C'est le cas de Shi Xiaomei et de son mari, qui ont un fils de neuf ans. Le salaire de femme de ménage de Shi Xiaomei et les revenus de leur petite salle de jeu de Mahjong suffisent à peine à payer les frais scolaires et les autres dépenses du ménage.

«Avec un seul, nous pouvons lui offrir mieux. Mais si vous essayez de diviser ce que nous avons en deux ou trois, ils finiront tous avec rien», explique cette habitante de Dafeng, canton rural prospère à 300km au nord de Shanghaï.
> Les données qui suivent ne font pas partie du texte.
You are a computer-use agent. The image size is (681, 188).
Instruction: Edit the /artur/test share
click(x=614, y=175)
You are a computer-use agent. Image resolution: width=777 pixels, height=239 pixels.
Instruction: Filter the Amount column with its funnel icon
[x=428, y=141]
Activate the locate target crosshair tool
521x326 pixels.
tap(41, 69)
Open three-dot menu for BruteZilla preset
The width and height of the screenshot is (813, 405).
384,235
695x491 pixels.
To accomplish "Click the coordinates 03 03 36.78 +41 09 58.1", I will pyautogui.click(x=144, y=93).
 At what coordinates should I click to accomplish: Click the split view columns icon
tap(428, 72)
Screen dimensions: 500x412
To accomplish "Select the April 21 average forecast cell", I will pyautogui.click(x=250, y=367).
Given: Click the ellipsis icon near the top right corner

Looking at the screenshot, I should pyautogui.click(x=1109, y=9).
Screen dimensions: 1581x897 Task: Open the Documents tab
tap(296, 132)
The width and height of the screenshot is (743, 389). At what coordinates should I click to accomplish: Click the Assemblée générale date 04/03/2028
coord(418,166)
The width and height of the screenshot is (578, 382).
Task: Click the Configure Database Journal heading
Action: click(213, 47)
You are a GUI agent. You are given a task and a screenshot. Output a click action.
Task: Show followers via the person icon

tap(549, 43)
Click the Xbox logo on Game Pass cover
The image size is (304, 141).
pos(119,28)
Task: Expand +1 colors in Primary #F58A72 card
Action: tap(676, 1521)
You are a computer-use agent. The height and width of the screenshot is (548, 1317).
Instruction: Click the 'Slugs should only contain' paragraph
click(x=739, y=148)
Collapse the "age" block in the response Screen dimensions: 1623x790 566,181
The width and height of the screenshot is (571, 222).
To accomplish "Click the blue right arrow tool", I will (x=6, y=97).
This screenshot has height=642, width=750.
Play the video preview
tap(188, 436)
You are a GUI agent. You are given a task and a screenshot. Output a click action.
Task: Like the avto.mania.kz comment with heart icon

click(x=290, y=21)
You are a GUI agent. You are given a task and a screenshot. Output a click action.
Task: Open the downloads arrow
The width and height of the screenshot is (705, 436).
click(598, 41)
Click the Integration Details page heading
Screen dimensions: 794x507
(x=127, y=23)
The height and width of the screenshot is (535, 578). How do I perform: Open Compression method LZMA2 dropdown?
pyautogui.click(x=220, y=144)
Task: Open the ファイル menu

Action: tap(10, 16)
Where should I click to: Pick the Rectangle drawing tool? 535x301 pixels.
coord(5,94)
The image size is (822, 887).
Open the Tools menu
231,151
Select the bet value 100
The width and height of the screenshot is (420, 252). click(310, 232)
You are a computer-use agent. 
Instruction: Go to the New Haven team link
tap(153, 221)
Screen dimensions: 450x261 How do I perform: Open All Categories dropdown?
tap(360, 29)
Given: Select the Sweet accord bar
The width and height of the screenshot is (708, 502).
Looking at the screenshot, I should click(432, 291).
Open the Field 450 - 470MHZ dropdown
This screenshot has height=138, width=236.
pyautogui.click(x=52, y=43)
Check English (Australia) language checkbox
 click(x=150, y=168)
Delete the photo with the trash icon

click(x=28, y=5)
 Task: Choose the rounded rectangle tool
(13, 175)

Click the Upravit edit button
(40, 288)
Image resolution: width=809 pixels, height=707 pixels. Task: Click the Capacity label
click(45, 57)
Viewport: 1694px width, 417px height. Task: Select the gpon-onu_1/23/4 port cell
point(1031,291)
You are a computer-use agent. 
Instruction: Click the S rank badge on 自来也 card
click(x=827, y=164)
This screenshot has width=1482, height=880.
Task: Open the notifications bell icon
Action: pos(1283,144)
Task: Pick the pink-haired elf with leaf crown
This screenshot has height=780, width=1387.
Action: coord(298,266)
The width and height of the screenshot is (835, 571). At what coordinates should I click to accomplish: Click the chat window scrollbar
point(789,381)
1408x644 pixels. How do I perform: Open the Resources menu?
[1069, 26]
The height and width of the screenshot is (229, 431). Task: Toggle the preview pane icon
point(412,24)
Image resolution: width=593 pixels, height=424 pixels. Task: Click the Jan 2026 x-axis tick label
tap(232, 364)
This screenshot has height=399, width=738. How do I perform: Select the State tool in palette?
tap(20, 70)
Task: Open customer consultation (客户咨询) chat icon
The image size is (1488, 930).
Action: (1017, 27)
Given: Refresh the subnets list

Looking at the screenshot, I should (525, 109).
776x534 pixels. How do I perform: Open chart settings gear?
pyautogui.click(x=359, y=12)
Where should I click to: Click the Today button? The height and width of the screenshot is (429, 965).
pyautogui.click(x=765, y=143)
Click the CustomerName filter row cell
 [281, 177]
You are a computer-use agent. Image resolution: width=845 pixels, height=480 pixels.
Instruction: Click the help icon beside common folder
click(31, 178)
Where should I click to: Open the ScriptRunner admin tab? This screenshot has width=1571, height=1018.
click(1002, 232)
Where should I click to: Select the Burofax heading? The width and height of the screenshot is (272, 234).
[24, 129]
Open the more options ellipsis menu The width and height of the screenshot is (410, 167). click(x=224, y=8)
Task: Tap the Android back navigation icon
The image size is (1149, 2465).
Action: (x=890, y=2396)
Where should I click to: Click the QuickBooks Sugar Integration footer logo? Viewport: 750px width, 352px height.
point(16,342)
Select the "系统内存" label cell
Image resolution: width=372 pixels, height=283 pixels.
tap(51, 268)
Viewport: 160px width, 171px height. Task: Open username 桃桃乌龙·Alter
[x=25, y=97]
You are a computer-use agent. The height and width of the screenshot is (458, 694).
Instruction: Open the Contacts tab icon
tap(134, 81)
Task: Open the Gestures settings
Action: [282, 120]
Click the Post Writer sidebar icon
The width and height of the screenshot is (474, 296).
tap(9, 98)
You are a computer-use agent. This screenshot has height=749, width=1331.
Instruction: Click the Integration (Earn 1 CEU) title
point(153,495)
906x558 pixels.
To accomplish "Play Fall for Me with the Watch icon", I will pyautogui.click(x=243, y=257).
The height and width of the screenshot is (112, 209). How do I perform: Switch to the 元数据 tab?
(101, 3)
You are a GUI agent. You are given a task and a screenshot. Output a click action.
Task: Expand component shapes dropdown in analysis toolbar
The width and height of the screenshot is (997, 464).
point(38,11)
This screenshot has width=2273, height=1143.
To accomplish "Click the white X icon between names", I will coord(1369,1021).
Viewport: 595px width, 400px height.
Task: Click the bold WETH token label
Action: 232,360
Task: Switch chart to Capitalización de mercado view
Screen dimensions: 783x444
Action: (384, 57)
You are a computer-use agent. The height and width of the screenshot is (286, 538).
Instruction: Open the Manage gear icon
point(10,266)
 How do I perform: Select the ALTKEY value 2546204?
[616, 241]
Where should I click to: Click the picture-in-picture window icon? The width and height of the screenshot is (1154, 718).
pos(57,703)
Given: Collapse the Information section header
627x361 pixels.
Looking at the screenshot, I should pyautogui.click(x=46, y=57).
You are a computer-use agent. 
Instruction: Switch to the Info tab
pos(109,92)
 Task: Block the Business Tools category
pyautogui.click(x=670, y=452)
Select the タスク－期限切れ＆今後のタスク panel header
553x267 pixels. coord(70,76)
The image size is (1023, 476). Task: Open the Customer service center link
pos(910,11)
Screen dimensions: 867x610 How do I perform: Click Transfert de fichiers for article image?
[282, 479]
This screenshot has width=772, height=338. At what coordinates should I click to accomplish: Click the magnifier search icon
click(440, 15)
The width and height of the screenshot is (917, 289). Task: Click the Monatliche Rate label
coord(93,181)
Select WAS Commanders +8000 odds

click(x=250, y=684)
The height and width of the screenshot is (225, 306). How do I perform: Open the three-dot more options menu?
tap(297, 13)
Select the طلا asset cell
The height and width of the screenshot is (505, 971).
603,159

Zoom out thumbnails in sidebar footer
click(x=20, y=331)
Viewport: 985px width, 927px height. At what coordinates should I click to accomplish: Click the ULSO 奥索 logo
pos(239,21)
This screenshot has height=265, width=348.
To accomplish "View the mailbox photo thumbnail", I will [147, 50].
Une idée que partagent beaucoup de familles du quartier.

«Le contrôle gouvernemental n'est plus nécessaire pour maintenir un taux de fertilité bas», estime ainsi le directeur de l'étude Zheng Zhenzhen, dans la revue Asian population studies. «Un assouplissement soigneusement planifié de la politique de contrôle des naissances en Chine ne mènera probablement pas à un baby-boom indésirable».

Xie Zhenming, de l'Association de la population chinoise, estime que des changements seront graduellement apportés dans les cinq prochaines années. Une idée partagée par Susan Greenhalgh, professeure d'anthropologie à l'université de Californie, qui pense que Pékin avancera en douceur, pour ne pas réveiller de mauvais souvenirs parmi la population. Elle estime que la politique de l'enfant unique «va être progressivement démantelée, petit à petit», jusqu'à ce qu'un jour «nous découvrion que voilà, ce n'est plus une politique de l'enfant unique».